Author of novels like Lord of Light and A Night in the Lonesome October, Roger Zelazny was one of science fiction’s most valuable voices. Science fiction writer and editor Warren Lapine credits Zelazny’s books with saving him from the life of a juvenile delinquent.
“Roger Zelazny is a writer,” says Lapine on episode 534 of the podcast “Geek’s Guide to the Galaxy.” “He makes people want to write. You read what he’s doing and you can tell he’s having so much fun you’re like, ‘I have to be able to do that.’ And so I immediately wanted to be a writer. Well, you don’t drop out of school and learn to write, so all of a sudden I was a straight-A student and I went to college and I had a very different life than I ever would have had if it hadn’t been for Roger Zelazny .”
Lapine’s latest project is Immer, Zlaz, which collects hundreds of letters Zelazny wrote to his best friend, Carl Yoke. Zelazny was a private person who rarely spoke about his opinions or private life, and his letters offer a rare glimpse into his thought process. “It’s just very, very intriguing,” says Lapine. “If you want to know who Roger Zelazny was, these letters will do it for you.”
Zelazny’s early work was showered with praise, but critics were less enthusiastic about his later works, such as the popular 10-volume Amber series. But Lapine says critics are misplaced in dismissing Amber as light, commercial writing. “Most sci-fi critics don’t even have a degree in English, so they don’t even have a clue,” says Lapine. “All the stuff that’s going on in Amber, the levels and the amount of literary references in it is absolutely amazing. There is a literary allusion on almost every page. But if you haven’t read all this stuff, you won’t understand. If you haven’t read any of the Jacobean plays, you will miss all of these.”
In recent years, Lapine has worked closely with the Zelazny Estate to bring many of Zelazny’s older titles back to print. He firmly believes that all of the author’s dozens of books are worth reading. “Even his most insignificant book is better than the best books by many authors,” says Lapine. “I know we will have other people who will be able to show just as much virtuosity, but that has never happened in my life – before or after his death. There’s just nothing like reading Zelazny.”
Listen to the full interview with Warren Lapine on episode 534 of Geek’s Guide to the Galaxy (above). And check out some highlights from the discussion below.

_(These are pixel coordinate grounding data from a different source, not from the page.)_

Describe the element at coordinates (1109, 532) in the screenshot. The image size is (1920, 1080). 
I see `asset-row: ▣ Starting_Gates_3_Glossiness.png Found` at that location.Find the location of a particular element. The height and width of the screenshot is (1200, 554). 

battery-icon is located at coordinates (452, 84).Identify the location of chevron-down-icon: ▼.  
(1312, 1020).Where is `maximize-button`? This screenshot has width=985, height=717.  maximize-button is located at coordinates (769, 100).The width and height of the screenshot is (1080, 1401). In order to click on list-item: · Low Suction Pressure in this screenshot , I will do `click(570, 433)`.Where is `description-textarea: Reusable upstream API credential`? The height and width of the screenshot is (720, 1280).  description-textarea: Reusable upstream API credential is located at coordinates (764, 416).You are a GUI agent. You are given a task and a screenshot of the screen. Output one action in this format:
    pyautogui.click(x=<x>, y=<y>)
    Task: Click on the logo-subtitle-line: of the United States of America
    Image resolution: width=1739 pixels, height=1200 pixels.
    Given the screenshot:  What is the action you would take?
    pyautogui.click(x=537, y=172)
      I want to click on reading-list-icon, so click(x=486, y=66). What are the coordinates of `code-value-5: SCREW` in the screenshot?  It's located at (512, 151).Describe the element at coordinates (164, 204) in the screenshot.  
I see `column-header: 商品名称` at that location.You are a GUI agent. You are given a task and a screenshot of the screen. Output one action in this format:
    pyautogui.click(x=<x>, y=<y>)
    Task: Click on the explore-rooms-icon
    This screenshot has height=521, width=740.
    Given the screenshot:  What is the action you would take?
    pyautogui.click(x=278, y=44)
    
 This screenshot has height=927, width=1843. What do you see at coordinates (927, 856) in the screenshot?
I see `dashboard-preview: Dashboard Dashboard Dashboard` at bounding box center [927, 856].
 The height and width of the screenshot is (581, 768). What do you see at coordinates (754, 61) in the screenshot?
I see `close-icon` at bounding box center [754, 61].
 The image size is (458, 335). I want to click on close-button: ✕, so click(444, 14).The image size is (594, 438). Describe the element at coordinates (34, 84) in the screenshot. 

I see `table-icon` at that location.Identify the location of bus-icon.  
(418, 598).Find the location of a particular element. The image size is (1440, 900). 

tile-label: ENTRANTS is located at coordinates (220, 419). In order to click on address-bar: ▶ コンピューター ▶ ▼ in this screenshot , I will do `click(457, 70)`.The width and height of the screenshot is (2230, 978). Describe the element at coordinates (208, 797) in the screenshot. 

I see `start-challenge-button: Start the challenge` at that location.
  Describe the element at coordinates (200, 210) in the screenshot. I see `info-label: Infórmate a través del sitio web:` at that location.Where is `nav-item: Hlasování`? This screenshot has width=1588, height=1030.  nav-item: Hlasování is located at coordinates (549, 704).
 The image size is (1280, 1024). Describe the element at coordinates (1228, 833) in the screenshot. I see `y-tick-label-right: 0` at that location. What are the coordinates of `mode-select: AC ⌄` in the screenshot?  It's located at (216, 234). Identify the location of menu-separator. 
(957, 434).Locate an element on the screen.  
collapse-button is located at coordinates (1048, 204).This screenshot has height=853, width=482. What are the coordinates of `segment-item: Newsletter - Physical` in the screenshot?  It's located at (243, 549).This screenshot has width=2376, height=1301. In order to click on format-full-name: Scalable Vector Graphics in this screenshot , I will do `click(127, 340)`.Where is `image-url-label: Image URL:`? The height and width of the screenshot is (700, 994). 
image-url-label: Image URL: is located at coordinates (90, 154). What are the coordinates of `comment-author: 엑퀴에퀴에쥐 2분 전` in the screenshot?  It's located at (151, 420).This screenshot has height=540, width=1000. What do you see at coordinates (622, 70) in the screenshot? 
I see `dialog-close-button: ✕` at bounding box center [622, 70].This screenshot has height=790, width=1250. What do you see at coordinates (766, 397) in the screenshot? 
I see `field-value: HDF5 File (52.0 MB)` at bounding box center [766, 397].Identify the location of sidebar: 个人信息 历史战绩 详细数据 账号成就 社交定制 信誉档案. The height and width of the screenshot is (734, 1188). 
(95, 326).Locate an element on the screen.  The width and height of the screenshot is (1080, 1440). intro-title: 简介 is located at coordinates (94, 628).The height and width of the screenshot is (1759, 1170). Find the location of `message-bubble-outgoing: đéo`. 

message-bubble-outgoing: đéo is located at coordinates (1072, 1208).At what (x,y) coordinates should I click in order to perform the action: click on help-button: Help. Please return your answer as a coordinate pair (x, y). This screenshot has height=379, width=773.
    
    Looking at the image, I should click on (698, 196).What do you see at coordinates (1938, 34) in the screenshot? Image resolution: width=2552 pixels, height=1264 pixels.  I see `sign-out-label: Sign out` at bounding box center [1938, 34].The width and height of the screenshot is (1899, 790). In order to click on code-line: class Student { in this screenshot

Warren Lapine on meeting Zelazny:
I’m interviewing Roger and I’ve got the tape and at some points he’s sitting backwards in the chair with his head hanging where people’s feet would be and he’s talking towards the tape recorder microphone and he’s spinning on the chair around. At one point he’s standing on top of the chair and talking down to him, and then he’s standing on top of the back of the chair. He was in constant motion, just kind of spinning around in the chair, up and down and around. I’ve never had anyone I’ve interviewed who was like that. It was fascinating. And he never broke a chain of thought. He was really focused, really good at answering interview questions. But it was surreal.
Warren Lapine on Deus Irae:
[Zelazny] showed Philip K. Dick the chunk he had written and Dick was unlocked and immediately wrote the next chapter and sent it to Roger and then Roger read it and then he wrote a chapter and sent it back to Philip K. Dick . And what’s really interesting to me about these letters is that at the beginning of the letters you can see that Philip K. Dick is in a terrible place. He has no money, no prospects, nothing is going well for him. And in the last letter he talks about how [Do Androids Dream of Electric Sheep?] works wonderfully. The money is coming in and this book has sold better than anything he has ever written. Philip K. Dick was just in a very different and better place than when they wrote the book in the very first days.
Warren Lapine on George RR Martin:
reading [Immer, Zlaz] today a modern reader will think that Roger George is dropping RR Martin’s name all over the place. But what they won’t realize is this [George] hadn’t written A Game of Thrones, and he wasn’t half as well known as Roger. So [Roger] only talked about his friend. It might feel like he was dropping the name of the world’s most famous fantasy author, but he wasn’t. … I remember when I first met George and people were like, “Who is George RR Martin?” I would say, “Oh, he wrote Fevre Dream.” That was his best-selling novel, a vampire bestseller the New York Times. That’s what he was known for. I remember hanging out with him at conventions and no one was there except a few of us. Now you couldn’t get close to him at a convention.
Warren Lapine on Zelazny versus the critics:
Some people say, “It’s like he had all these magic tricks and just kept putting them in his pocket.” And I said, “Well, how many times are you going to watch him pull a rabbit out of his hat? I mean, if he pulls the same rabbit out of the same hat, when does it stop being a trick? He was doing all these tricks and all these things that he wanted to see and I never quite understood why they thought he should keep experimenting on stuff like that after he was done with all the experiments that he wasn’t interested in for him. They all wanted him to remain this dazzling writer, going places where no one had gone before. And he just said, “But I was done with that now. I knew where the edges were.”